ACTION ITEM:
Take each line of the records below that contains the string "Expand" and copy it.

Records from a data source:
────────────────────
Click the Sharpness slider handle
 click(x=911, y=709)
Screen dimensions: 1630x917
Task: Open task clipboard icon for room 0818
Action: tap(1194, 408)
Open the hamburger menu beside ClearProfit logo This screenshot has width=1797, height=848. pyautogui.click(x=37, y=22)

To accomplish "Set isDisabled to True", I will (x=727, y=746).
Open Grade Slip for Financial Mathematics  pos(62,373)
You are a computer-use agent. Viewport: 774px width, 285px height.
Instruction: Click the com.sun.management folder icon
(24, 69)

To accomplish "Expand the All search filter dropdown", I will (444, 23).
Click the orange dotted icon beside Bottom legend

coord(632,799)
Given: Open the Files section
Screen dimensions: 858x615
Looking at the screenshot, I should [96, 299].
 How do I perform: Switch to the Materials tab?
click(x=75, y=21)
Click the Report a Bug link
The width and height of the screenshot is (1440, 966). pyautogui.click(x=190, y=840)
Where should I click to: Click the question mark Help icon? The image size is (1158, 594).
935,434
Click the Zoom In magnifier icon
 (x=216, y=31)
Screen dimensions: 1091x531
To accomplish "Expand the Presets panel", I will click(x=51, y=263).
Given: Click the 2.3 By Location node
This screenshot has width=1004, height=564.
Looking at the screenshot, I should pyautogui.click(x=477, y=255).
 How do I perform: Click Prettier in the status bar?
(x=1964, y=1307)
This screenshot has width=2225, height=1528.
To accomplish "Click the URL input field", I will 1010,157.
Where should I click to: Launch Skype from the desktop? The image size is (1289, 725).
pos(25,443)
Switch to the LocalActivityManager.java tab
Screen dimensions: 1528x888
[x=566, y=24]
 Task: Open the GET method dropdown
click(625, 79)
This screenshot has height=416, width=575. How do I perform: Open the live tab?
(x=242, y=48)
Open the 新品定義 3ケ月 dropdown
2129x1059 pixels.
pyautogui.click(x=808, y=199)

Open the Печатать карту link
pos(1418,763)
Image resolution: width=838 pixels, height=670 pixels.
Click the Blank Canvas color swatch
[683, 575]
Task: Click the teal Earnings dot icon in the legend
────────────────────
RESPONSE TO THE TASK:
To accomplish "Expand the All search filter dropdown", I will (444, 23).
To accomplish "Expand the Presets panel", I will click(x=51, y=263).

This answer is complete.